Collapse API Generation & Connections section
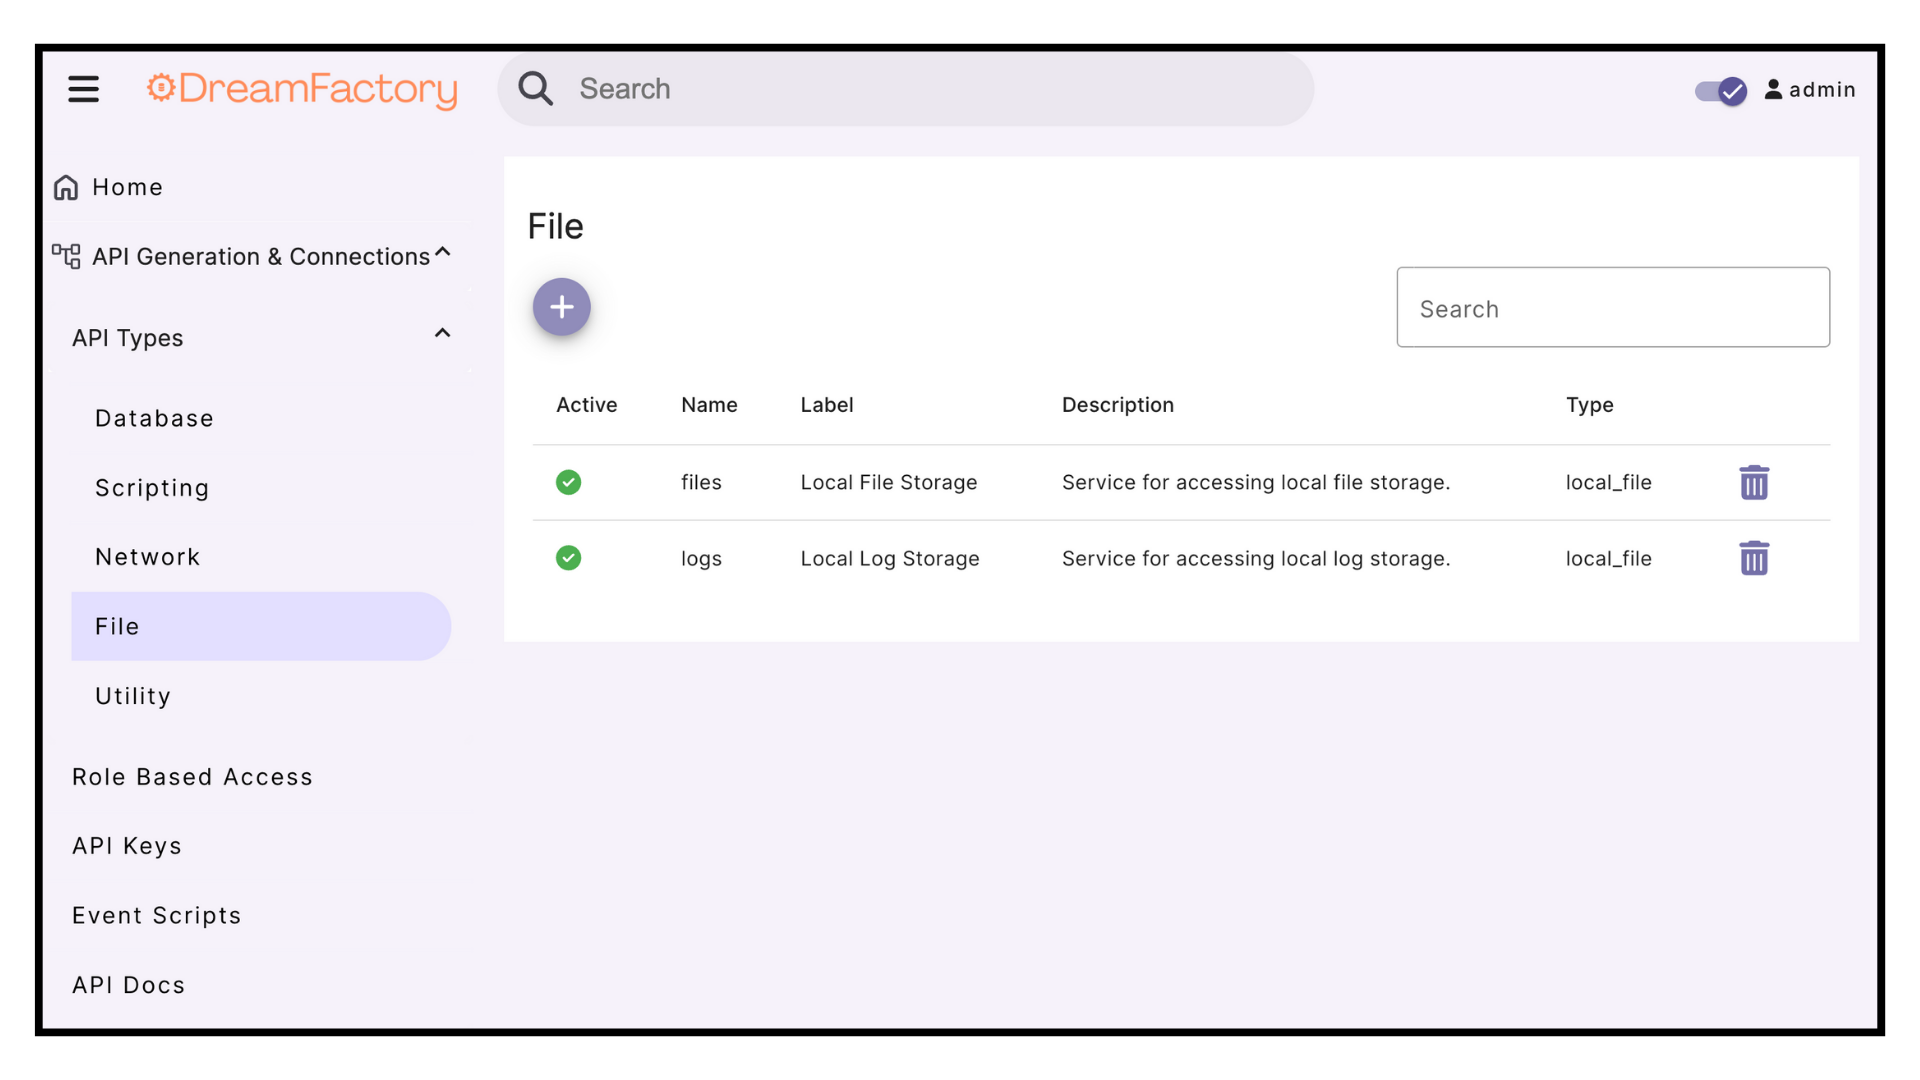 tap(443, 252)
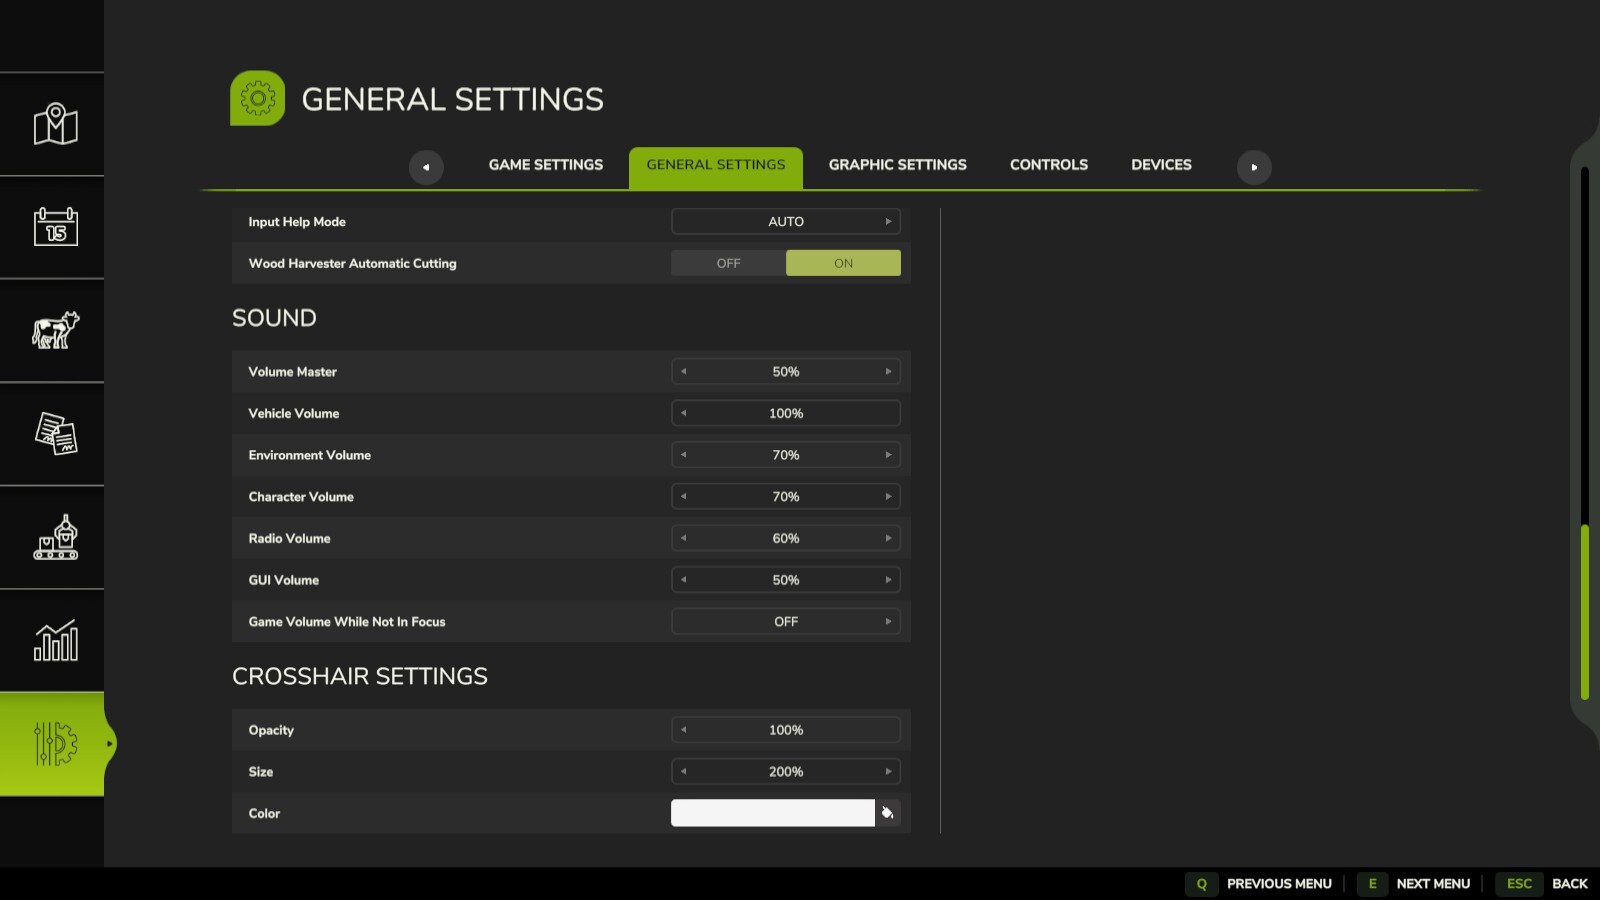Open the Input Help Mode dropdown arrow
This screenshot has height=900, width=1600.
887,221
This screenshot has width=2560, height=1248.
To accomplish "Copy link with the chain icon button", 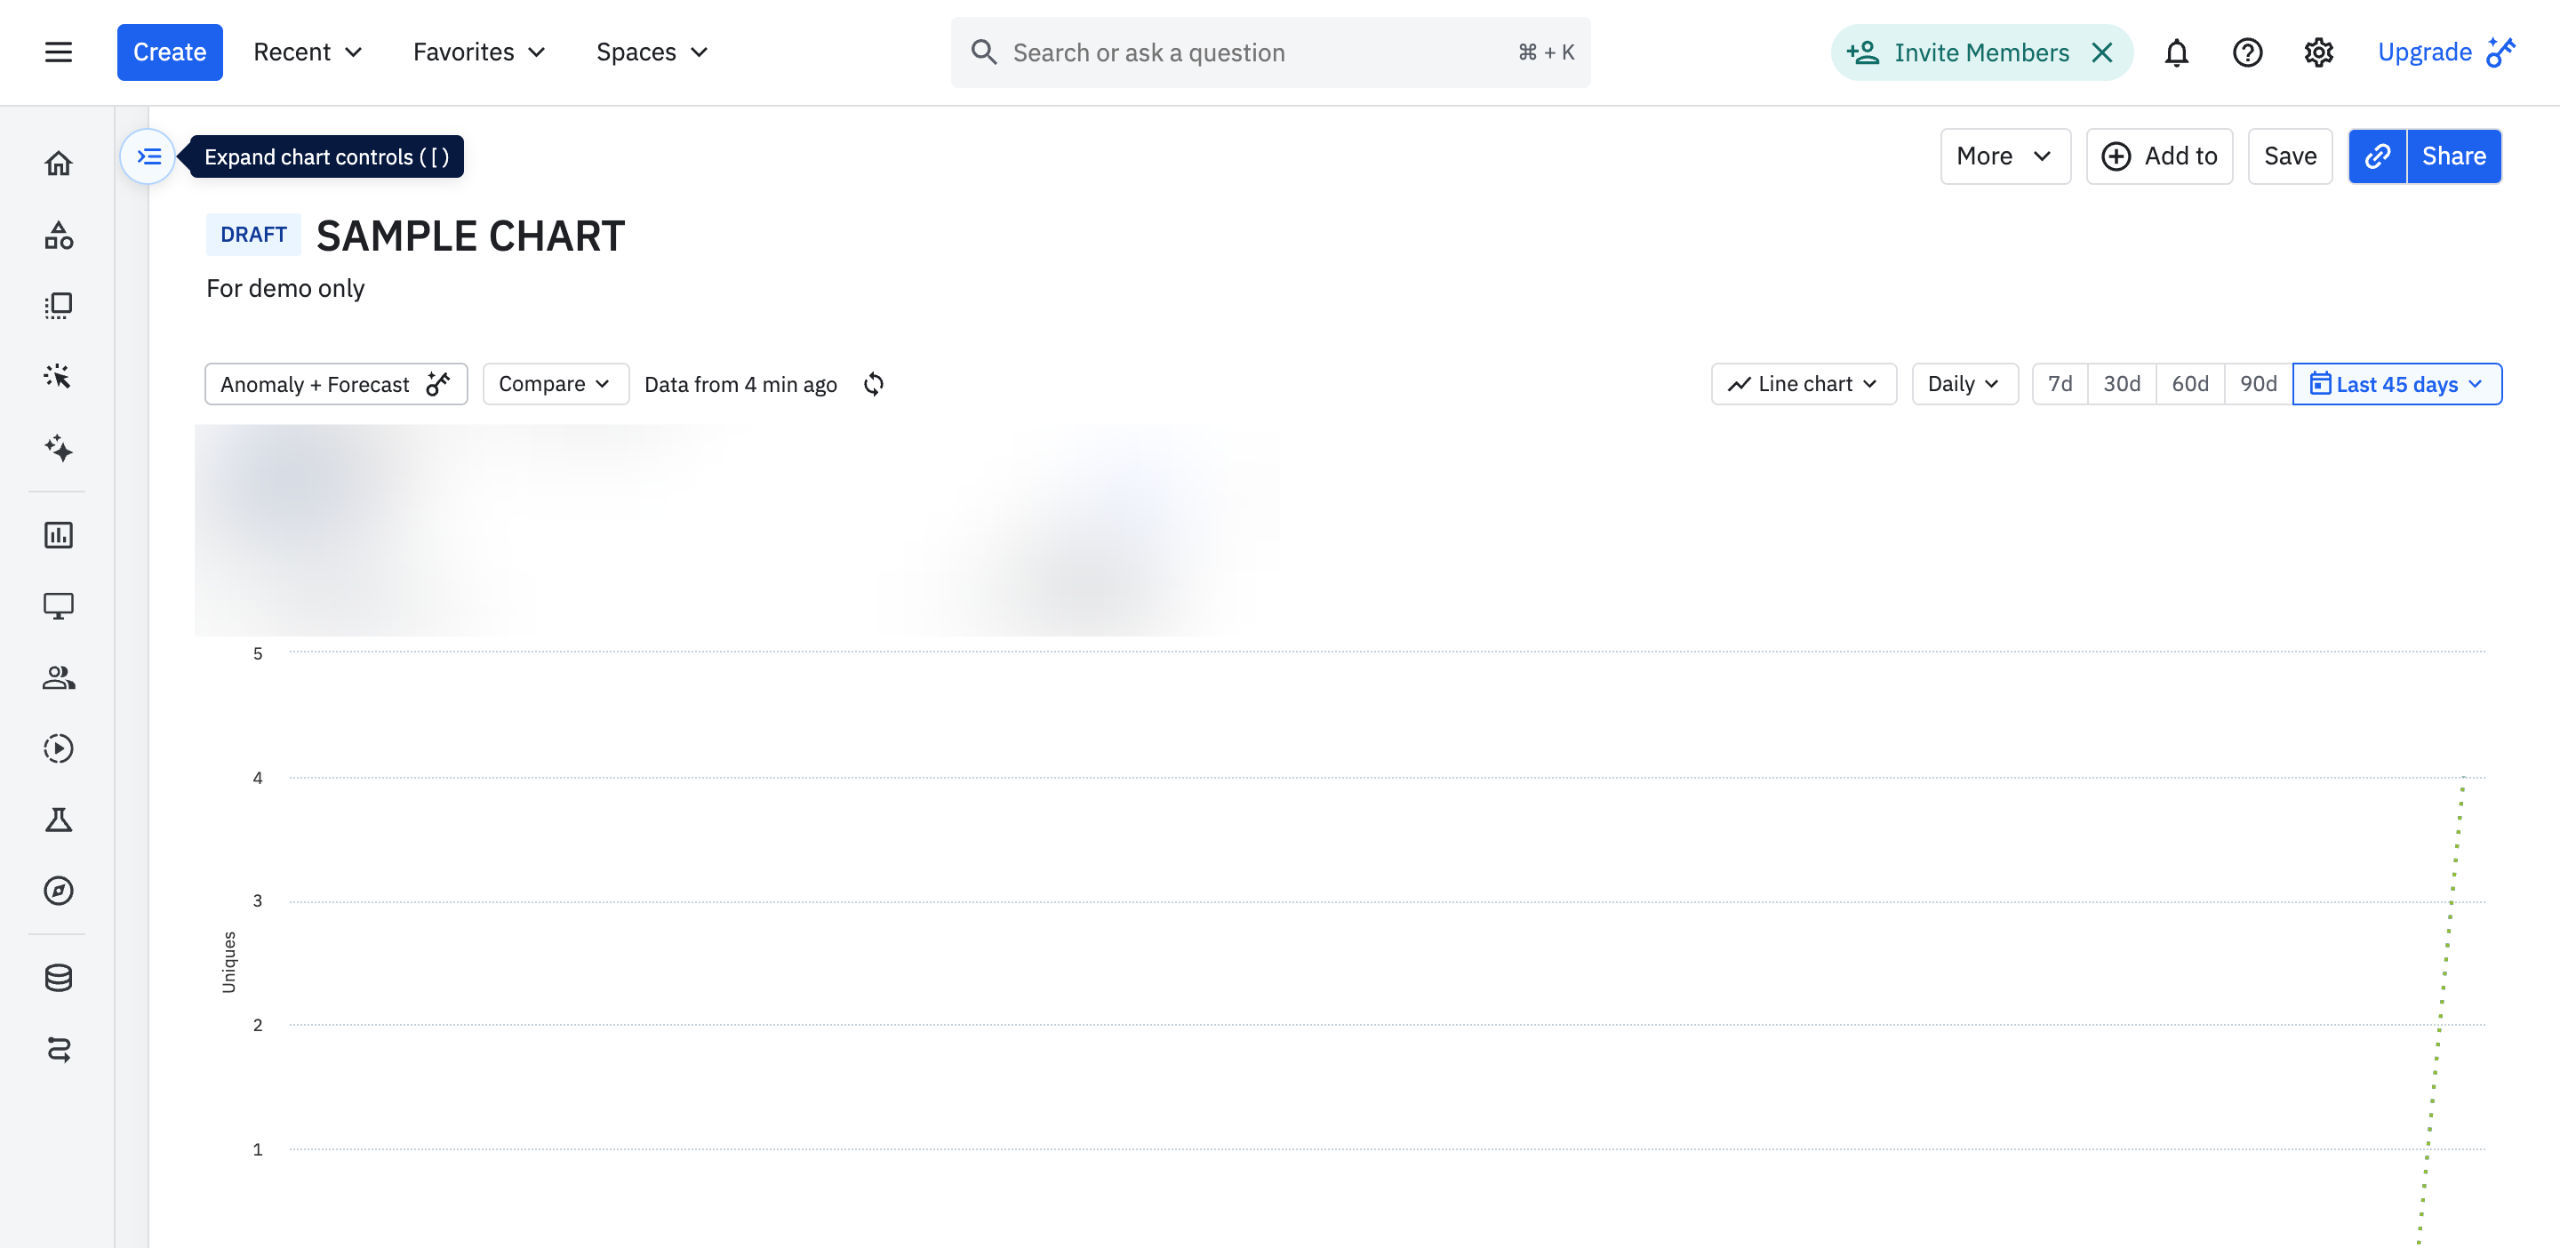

+--

Activity: All the lines above are to be given again exactly as they read, with the pictures removed.

Task answer:
Collapse API Generation & Connections section
 tap(443, 252)
Open the Input Help Mode dropdown arrow
This screenshot has height=900, width=1600.
887,221
This screenshot has width=2560, height=1248.
To accomplish "Copy link with the chain icon button", 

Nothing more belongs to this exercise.